Understanding Divisors:

A divisor of a number divides that number evenly, leaving no remainder. For instance, 4 is a divisor of 12 because 12 / 4 = 3.

Prime Factorization: The Key:

The foundation of our quest lies in prime factorization. Every number greater than 1 can be expressed as a unique product of prime numbers. Prime numbers are like the building blocks of numbers, and their powers reveal the structure of a number's divisors.
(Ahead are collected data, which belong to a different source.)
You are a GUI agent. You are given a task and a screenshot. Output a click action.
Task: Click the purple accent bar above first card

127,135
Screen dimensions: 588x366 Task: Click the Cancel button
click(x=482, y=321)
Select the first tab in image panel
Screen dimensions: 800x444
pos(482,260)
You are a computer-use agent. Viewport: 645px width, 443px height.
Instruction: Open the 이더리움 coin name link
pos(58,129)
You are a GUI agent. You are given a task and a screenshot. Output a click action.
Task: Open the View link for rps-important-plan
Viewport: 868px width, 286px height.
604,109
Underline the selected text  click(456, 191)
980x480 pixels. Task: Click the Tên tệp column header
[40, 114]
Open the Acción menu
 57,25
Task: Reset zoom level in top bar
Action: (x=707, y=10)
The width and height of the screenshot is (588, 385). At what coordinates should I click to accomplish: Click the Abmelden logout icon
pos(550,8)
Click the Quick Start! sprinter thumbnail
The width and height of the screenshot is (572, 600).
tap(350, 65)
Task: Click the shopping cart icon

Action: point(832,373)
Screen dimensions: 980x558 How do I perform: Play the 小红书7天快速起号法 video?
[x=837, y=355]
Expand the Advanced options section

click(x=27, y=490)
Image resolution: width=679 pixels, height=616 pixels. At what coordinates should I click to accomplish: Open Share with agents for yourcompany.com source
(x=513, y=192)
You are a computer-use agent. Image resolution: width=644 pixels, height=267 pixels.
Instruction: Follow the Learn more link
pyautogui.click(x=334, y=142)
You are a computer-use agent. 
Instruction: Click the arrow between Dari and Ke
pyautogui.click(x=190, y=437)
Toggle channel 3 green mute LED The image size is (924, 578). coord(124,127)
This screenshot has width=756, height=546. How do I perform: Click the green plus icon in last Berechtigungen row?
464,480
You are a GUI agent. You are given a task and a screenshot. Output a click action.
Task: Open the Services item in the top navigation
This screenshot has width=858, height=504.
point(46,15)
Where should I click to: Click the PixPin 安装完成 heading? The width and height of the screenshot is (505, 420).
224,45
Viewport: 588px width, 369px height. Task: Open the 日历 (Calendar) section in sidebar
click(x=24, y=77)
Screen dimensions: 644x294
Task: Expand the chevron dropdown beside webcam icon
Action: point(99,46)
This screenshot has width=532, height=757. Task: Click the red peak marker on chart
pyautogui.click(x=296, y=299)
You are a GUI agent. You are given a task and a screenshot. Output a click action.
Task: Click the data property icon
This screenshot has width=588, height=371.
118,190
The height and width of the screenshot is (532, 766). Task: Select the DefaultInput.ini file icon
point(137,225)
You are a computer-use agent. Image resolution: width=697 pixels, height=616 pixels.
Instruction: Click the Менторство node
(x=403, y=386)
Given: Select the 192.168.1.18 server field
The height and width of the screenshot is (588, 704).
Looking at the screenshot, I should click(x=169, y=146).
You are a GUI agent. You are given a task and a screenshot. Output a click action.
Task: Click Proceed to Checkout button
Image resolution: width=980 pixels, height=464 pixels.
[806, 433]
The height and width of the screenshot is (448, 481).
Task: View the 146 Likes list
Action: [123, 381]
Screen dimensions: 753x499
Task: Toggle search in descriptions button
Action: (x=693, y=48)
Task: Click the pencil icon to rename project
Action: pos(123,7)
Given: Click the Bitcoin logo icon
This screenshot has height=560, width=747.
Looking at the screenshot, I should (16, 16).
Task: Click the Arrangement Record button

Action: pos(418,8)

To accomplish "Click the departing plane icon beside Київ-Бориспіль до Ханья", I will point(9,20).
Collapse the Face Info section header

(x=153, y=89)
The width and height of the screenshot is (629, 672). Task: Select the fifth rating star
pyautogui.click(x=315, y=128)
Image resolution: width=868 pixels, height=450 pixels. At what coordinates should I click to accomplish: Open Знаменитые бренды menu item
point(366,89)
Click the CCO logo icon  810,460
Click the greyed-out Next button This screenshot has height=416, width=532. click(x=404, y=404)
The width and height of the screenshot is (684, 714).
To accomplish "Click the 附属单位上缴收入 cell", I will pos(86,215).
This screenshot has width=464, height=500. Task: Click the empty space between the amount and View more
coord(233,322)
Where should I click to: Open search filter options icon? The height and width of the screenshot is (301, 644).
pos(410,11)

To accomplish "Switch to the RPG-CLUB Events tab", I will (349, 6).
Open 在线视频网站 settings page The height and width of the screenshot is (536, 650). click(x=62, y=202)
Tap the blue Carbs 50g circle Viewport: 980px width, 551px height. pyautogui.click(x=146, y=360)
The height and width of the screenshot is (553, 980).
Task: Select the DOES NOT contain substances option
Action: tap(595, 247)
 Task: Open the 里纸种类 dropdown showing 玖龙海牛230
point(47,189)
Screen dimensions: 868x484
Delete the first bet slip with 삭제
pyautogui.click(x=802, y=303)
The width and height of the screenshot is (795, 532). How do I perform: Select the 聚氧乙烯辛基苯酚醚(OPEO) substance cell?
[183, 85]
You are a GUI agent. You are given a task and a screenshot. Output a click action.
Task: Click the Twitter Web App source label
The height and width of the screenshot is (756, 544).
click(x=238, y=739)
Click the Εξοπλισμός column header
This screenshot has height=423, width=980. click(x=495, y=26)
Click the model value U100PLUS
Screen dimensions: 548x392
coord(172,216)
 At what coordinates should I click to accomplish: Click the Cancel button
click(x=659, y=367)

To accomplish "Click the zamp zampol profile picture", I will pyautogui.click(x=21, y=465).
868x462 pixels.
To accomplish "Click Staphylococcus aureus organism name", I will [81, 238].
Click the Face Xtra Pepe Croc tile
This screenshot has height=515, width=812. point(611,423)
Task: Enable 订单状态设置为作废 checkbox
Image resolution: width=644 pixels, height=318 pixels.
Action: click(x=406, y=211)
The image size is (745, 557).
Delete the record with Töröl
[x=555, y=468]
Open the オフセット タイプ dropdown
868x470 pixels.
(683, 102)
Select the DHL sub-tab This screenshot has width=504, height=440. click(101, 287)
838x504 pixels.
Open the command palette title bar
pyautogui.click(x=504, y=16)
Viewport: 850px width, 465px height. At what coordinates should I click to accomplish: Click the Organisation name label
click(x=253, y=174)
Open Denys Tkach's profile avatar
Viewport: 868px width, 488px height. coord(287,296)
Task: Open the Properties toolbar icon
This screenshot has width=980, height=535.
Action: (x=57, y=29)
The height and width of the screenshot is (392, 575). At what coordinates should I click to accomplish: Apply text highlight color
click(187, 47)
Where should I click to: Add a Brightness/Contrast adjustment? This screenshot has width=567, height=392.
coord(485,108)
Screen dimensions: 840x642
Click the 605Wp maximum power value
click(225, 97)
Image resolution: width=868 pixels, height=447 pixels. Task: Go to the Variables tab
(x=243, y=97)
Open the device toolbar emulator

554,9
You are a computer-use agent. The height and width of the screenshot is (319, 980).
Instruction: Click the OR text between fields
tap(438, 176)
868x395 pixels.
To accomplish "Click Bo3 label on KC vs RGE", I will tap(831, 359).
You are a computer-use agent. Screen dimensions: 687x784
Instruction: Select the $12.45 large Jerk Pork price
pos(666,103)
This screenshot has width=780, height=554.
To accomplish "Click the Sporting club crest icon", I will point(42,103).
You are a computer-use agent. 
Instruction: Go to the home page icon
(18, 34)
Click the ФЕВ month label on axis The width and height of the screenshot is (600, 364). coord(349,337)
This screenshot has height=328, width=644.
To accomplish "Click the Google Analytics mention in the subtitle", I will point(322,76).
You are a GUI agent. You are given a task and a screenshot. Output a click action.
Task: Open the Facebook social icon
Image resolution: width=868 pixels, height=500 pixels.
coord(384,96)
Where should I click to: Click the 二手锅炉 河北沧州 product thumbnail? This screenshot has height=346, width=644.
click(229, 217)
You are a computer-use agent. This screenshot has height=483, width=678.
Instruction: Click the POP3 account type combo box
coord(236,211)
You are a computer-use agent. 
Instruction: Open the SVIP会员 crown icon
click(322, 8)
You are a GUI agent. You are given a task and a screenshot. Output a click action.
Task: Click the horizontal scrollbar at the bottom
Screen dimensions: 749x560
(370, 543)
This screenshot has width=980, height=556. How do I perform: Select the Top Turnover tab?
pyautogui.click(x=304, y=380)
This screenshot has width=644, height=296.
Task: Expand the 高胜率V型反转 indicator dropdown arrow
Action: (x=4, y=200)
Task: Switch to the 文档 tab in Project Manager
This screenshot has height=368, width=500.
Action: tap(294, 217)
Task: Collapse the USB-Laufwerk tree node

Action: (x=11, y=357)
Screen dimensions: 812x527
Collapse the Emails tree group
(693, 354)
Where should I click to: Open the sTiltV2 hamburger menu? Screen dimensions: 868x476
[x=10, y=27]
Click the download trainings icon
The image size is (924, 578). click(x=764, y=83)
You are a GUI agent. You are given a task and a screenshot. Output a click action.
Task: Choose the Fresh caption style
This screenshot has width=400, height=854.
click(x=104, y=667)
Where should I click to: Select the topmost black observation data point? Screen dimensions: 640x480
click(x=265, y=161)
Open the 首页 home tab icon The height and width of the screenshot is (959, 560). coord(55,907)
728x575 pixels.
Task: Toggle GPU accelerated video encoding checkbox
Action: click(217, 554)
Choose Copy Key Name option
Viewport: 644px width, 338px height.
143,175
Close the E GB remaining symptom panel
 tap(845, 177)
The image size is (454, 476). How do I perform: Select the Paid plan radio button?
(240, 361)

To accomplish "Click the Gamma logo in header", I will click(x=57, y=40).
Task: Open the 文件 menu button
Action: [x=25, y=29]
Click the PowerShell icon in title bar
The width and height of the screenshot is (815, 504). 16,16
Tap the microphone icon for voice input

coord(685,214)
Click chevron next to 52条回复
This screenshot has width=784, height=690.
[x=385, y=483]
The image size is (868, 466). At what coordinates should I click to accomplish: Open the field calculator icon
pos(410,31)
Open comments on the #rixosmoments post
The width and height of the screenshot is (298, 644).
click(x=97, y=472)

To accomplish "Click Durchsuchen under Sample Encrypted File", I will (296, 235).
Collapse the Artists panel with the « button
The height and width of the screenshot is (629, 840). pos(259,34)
Let's prime factorize 102400:

102400 = 2^10 * 5^3

Counting Divisors:

Now, we'll use the prime factors to count the divisors. Here's the rule:

• For each prime factor, increase its exponent by 1.
• Multiply these increased exponents together.

In our case:

• Exponents of 2 and 5 increase to 11 and 4 respectively.
• Total number of divisors = (11 + 1) * (4 + 1) = 60

This means 102400 has 60 divisors in total. But remember, we're looking for two-digit divisors.

Filtering for Two-Digit Divisors:

Now, we need to narrow down the count to only those divisors between 10 and 99. We can do this systematically by considering the possible combinations of prime factors:

1. Smallest Two-Digit Divisor: The smallest two-digit divisor is 10, which is 2 * 5.
2. Largest Two-Digit Divisor: The largest two-digit divisor is 96, which is 2^5 * 3.
3. Exploring Combinations: We need to find combinations of 2 and 5, along with possible inclusion of 3, that fall within the two-digit range.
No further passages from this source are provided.